# Reference

https://machinelearningmastery.com/how-to-develop-a-cnn-from-scratch-for-cifar-10-photo-classification/
https://www.geeksforgeeks.org/cifar-10-image-classification-in-tensorflow/
https://www.stefanfiott.com/machine-learning/cifar-10-classifier-using-cnn-in-pytorch/
https://www.33rdsquare.com/convolutional-neural-network-pytorch-implementation-on-cifar10-dataset/
https://www.geeksforgeeks.org/building-a-convolutional-neural-network-using-pytorch/
https://ncl.instructure.com/courses/55046/files/8928967?module_item_id=3535263
https://ncl.instructure.com/courses/55046/files/8913068?module_item_id=3535259
https://ncl.instructure.com/courses/55046/files/8942227?module_item_id=3540677

In [None]:
import torch
import torch.nn as nn
import torch.optim as optim
import torchvision
import torchvision.transforms as transforms
import matplotlib.pyplot as plt
import numpy as np
from torch.utils.data import DataLoader

class NeuralNet(nn.Module):
    """ 
        My neural network model for CIFAR-10 classification created using different sources listed in the References section.
        @param batch_normalization: Whether to use batch normalization or not.
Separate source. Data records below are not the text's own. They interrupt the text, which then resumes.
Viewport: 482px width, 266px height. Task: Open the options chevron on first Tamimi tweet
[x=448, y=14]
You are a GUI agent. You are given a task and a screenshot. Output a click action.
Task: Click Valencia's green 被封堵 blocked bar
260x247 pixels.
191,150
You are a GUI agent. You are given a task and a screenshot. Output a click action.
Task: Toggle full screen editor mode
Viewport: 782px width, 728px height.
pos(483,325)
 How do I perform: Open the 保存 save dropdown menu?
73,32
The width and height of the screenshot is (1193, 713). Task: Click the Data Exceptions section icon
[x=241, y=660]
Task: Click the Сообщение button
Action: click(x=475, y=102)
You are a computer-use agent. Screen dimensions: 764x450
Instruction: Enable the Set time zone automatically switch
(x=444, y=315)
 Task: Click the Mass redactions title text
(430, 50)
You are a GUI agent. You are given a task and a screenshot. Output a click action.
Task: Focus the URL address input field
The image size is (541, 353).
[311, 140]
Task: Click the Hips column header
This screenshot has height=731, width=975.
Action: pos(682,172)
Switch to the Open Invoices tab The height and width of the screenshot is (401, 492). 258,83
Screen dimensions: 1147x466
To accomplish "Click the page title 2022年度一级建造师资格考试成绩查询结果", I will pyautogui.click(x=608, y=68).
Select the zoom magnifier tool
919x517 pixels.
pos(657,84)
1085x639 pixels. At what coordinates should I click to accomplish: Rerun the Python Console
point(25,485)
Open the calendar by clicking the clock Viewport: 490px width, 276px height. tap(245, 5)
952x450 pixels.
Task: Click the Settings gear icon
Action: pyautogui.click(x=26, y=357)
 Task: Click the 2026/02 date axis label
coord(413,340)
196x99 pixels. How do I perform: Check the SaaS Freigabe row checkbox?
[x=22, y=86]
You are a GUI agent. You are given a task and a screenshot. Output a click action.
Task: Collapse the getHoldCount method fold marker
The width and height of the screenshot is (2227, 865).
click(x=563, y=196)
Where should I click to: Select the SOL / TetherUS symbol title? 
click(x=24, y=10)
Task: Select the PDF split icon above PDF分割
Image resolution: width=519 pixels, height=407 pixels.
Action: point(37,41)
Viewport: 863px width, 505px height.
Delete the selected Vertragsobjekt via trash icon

It is used to answer Q2 
        
      """
    def __init__(self, batch_normalization=False):
        super(NeuralNet, self).__init__()
        self.batch_normalization = batch_normalization

        def conv_block(in_channels, out_channels):
            layers = [nn.Conv2d(in_channels, out_channels, 3, padding=1), nn.ReLU()]
            if batch_normalization:
                layers.append(nn.BatchNorm2d(out_channels))
            return layers

        self.block1 = nn.Sequential(*conv_block(3, 32), *conv_block(32, 32), nn.MaxPool2d(2, 2))
        self.block2 = nn.Sequential(*conv_block(32, 64), *conv_block(64, 64), nn.MaxPool2d(2, 2))
        self.block3 = nn.Sequential(*conv_block(64, 128), *conv_block(128, 128), nn.MaxPool2d(2, 2))

        self.classifier = nn.Sequential(
            nn.Dropout(0.2),
            nn.Flatten(),
            nn.Linear(128 * 4 * 4, 128),
            nn.ReLU(),
            nn.Dropout(0.2),
            nn.Linear(128, 10)
        )

    def forward(self, x):
        x = self.block1(x)
        x = self.block2(x)
        x = self.block3(x)
        x = self.classifier(x)
        return x

def load_dataset():
    """ 
        Load CIFAR-10 dataset and return train and test loaders.
      """
    transform = transforms.Compose([
        transforms.ToTensor(),
        transforms.Normalize((0.5, 0.5, 0.5), (0.5, 0.5, 0.5))
    ])

    trainset = torchvision.datasets.CIFAR10(root='./data', train=True, download=True, transform=transform)
    testset = torchvision.datasets.CIFAR10(root='./data', train=False, download=True, transform=transform)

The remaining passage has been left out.